July/August 2025
California rethinks sustainable pest management
California agriculture is bracing for a significant regulatory shift in how pest management tools are assessed and restricted. As part of the state’s Sustainable Pest Management (SPM) roadmap, the Department of Pesticide Regulation (DPR) has introduced a new Pesticide Prioritization Process. This framework is designed to identify pesticides for additional scrutiny, mitigation or potential phase-out.
Framed around long-term environmental and human health goals, the process will eventually affect every grower in California. For producers of permanent specialty crops such as almonds, pistachios and walnuts, the impacts could be especially complex. These systems rely on tight pest control windows, high crop value and a very limited toolbox to effectively produce a profitable crop. Once a tool is removed, it is rarely replaced quickly.
DPR describes the approach as science-based, inclusive and transparent. Still, many in the industry question whether this framework will genuinely support integrated pest management (IPM) or further complicate it in practice.
Inside DPR’s proposal
At a public workshop in April, DPR introduced the draft structure of its pesticide prioritization process. Products may be nominated by the agency, a newly formed scientific advisory committee or members of the public. Once prioritized, a product would undergo review to determine whether mitigation, labeling changes or cancellation is warranted.
The proposal is intended to be a recurring and collaborative process. However, some key elements remain vague or raise concern. For example, public nominations currently do not require field data or replicated trials. Additionally, the process places strong emphasis on toxicological and ecological risk but lacks clarity on how economic impact or operational feasibility will be weighed.
For nut growers, that gap is serious. Pest management in permanent crops involves multi-year planning, integrated strategies and strict timing. Replacing one product is not simply a matter of substitution. It requires careful consideration of how it fits within the broader system of crop protection and seasonal biology.
APG’s commentary
In response to the workshop, a formal comment letter was submitted by American Pistachio Growers (APG) on behalf of pistachio growers, relevant to all. It outlined several key recommendations to help ensure the process reflects real-world agricultural practices. The letter acknowledged the intent behind SPM but stressed the need for caution and collaboration in its implementation. The core recommendations included the following:
- Economic feasibility should be a formal part of the evaluation criteria. Viable alternatives must be effective, affordable and available at commercial scale.

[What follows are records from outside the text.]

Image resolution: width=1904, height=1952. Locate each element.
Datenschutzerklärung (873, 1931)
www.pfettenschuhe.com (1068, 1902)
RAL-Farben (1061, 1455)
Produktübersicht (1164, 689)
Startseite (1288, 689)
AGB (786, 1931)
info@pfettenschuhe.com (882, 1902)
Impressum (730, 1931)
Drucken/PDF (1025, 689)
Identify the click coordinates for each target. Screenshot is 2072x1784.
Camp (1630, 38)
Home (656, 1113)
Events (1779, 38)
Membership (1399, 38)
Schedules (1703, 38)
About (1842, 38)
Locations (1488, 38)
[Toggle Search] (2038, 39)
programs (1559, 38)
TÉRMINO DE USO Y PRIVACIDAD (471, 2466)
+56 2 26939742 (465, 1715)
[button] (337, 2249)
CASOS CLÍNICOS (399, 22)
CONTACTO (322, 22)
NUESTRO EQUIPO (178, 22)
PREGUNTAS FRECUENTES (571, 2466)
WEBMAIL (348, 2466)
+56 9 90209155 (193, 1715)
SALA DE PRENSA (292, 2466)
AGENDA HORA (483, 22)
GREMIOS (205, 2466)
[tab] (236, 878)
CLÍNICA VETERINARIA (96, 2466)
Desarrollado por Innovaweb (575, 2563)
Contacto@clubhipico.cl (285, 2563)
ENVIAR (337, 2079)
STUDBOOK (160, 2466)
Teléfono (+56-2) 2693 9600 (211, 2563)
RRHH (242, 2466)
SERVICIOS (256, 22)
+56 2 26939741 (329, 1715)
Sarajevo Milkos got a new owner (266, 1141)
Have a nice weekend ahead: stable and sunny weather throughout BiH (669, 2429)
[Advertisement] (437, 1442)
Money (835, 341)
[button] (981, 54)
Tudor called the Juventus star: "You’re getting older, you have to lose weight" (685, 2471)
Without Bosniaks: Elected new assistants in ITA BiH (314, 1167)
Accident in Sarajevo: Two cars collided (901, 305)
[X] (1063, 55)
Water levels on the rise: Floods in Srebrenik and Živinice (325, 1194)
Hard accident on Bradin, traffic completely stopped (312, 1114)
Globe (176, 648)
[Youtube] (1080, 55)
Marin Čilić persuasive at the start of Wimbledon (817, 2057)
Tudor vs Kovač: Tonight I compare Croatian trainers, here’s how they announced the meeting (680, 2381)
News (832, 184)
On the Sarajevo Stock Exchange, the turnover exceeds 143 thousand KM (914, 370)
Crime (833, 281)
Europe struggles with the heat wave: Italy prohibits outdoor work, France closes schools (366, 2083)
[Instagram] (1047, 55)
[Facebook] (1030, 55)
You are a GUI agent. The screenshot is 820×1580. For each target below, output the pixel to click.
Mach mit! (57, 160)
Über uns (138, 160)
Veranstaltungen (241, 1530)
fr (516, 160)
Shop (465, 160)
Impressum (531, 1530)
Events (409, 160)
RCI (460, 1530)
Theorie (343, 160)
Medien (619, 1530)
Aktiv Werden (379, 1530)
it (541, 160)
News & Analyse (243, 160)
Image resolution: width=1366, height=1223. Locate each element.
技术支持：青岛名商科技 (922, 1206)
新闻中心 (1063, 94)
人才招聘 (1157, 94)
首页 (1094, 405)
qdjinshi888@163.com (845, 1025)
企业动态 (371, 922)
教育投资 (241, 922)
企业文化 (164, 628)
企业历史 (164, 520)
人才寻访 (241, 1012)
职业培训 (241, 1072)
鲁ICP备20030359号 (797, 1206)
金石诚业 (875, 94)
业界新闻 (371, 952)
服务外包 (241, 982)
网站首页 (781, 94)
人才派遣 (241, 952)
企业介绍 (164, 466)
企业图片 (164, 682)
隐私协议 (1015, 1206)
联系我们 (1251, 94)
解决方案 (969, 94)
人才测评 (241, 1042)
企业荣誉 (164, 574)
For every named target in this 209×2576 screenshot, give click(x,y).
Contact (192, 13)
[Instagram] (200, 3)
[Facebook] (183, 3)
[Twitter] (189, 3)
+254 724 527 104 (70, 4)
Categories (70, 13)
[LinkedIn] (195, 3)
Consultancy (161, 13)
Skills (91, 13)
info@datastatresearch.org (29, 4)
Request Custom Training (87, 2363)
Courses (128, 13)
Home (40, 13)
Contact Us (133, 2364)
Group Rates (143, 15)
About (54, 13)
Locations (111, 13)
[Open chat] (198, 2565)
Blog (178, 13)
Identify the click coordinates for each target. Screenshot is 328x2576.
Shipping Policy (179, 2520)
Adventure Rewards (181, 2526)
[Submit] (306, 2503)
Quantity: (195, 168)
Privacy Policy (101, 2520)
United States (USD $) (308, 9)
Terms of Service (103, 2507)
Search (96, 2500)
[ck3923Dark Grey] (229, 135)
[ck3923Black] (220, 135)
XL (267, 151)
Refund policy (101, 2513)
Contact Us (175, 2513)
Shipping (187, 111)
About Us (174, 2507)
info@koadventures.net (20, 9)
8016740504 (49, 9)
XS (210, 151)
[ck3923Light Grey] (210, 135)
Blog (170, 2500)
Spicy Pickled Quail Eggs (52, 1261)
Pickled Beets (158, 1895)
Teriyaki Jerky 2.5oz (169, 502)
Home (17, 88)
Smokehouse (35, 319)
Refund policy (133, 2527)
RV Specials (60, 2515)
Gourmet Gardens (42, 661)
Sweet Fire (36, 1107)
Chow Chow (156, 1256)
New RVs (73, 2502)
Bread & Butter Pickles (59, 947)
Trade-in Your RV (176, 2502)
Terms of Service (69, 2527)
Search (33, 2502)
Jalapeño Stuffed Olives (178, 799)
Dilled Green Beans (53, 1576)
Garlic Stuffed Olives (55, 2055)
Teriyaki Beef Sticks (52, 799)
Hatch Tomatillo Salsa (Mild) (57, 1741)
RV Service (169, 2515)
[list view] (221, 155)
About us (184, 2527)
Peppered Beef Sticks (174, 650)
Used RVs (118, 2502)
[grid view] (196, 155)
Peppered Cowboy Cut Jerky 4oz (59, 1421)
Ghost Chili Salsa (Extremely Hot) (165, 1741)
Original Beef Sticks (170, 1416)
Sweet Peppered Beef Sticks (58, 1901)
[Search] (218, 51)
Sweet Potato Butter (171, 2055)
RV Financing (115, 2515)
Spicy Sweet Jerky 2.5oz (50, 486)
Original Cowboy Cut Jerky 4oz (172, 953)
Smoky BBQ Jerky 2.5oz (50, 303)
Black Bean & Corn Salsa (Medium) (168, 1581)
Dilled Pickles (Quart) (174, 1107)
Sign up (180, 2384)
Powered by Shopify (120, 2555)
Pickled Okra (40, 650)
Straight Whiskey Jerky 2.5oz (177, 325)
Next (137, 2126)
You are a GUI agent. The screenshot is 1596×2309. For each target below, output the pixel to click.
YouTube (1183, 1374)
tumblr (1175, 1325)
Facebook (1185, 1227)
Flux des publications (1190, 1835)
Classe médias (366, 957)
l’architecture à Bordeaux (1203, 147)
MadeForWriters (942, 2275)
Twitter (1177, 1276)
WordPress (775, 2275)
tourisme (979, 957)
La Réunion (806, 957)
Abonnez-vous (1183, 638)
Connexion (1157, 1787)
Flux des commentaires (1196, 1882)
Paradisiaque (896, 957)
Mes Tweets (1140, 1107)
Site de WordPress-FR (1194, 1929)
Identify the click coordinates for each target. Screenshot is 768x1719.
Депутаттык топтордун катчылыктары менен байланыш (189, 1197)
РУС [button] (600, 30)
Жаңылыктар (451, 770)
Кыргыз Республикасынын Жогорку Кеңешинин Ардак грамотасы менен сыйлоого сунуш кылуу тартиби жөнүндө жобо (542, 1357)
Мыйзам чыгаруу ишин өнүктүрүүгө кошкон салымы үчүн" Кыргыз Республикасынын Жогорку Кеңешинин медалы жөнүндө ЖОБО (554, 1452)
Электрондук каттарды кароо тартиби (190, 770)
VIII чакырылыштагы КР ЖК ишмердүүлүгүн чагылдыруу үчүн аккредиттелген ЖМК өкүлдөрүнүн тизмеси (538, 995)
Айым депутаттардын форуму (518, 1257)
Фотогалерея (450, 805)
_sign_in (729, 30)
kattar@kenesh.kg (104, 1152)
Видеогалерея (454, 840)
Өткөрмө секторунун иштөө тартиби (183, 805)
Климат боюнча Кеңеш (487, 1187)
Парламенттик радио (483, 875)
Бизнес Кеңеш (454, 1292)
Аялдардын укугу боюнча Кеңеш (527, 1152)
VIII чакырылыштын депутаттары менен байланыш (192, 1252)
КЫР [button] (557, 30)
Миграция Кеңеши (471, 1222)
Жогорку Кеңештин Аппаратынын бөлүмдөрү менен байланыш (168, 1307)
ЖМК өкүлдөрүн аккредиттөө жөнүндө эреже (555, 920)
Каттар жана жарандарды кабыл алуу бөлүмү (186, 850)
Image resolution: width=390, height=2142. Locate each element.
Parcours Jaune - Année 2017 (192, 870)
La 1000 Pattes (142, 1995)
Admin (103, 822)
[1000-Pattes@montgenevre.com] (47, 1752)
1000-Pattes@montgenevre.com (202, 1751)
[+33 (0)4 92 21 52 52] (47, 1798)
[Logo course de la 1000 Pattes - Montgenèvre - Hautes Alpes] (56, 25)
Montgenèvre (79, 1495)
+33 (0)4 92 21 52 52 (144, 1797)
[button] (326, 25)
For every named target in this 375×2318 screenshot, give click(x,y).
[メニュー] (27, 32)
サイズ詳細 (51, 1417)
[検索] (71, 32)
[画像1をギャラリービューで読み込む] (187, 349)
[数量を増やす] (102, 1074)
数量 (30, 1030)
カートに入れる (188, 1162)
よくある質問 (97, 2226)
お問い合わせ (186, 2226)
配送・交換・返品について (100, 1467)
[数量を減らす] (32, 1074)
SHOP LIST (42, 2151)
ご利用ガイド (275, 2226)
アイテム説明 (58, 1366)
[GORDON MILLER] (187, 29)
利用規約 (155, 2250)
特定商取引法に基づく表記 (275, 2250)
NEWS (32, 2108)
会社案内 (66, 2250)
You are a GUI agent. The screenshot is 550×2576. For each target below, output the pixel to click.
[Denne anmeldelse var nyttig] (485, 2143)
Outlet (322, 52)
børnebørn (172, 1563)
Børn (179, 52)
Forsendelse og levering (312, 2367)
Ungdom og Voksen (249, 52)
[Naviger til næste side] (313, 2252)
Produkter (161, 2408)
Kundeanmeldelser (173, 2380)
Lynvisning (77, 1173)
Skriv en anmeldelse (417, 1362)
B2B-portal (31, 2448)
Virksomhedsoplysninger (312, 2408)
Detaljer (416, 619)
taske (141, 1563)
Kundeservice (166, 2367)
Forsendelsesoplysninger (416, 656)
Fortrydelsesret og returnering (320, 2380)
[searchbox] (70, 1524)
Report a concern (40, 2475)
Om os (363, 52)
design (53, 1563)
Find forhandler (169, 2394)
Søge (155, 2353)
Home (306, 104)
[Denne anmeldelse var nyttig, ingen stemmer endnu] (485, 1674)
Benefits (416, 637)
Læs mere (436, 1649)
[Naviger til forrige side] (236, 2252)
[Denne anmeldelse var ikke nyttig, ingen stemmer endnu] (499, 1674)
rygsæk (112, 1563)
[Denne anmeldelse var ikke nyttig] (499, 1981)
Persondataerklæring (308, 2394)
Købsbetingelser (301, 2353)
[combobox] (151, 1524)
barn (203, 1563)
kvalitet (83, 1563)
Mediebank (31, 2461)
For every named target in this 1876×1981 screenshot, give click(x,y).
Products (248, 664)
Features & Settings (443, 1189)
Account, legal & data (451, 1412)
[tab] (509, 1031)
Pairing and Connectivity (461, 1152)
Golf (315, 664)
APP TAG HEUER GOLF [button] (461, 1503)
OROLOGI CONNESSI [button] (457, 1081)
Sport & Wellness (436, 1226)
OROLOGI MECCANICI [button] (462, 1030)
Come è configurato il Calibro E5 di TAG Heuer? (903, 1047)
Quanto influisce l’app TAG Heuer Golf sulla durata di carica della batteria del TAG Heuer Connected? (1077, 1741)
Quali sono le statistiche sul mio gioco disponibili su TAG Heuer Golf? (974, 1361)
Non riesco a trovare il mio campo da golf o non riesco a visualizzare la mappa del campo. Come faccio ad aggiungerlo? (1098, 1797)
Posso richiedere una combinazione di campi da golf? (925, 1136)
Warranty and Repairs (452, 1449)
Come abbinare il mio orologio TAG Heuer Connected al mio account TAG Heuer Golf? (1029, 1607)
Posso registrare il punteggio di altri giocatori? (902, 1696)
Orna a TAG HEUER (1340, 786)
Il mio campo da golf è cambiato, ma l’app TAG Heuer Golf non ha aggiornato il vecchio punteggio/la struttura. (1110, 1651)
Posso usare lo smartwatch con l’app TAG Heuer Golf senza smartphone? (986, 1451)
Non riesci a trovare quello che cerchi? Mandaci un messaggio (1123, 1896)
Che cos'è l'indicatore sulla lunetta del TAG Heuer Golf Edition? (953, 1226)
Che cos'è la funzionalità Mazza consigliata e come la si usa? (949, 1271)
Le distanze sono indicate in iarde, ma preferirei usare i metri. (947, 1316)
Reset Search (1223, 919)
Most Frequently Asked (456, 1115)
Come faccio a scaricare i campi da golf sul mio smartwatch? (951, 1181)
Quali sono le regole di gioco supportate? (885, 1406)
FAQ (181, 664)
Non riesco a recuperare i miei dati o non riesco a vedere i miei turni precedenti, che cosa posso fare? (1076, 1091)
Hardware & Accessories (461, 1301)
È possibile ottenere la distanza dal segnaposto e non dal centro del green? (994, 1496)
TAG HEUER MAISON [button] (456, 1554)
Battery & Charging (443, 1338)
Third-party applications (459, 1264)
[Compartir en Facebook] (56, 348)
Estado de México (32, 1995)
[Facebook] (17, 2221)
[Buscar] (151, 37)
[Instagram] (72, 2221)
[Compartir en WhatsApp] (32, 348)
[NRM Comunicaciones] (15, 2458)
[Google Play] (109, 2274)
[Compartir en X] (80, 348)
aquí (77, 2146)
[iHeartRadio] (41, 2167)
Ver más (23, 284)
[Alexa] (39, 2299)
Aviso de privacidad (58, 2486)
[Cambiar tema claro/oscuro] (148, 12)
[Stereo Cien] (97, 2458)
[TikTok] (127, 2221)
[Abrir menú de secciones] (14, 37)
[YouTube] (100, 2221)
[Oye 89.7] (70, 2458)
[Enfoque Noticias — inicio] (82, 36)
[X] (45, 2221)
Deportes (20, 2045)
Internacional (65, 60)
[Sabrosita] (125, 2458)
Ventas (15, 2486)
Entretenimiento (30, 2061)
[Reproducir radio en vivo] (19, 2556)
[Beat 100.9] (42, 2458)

- Advisory committees should include individuals with direct production experience, such as pest control advisers, certified crop advisers and growers.
- Product cancellations should be considered only when proven, registered and accessible alternatives exist. Removing a product without a replacement risks destabilizing entire pest management systems.
- Public nominations must meet a high scientific standard. Proposals should be supported by peer-reviewed research, replicated field trials or other validated data.
- Regulatory shifts must be supported with research funding, education and technical assistance to help growers successfully adopt alternatives.
These concerns are practical and grounded in experience. In crops like pistachios and almonds, there are already few registered materials for some key pests. The industry cannot afford to lose any part of the limited toolbox without a clear path forward.
Real concerns, real opportunities
Sustainable pest management is an important and worthy goal. Many growers are already moving toward it by adopting practices like mating disruption, biological controls, trap-based monitoring and precision application. The concern is not the vision. The concern is whether the path forward respects the realities of production agriculture.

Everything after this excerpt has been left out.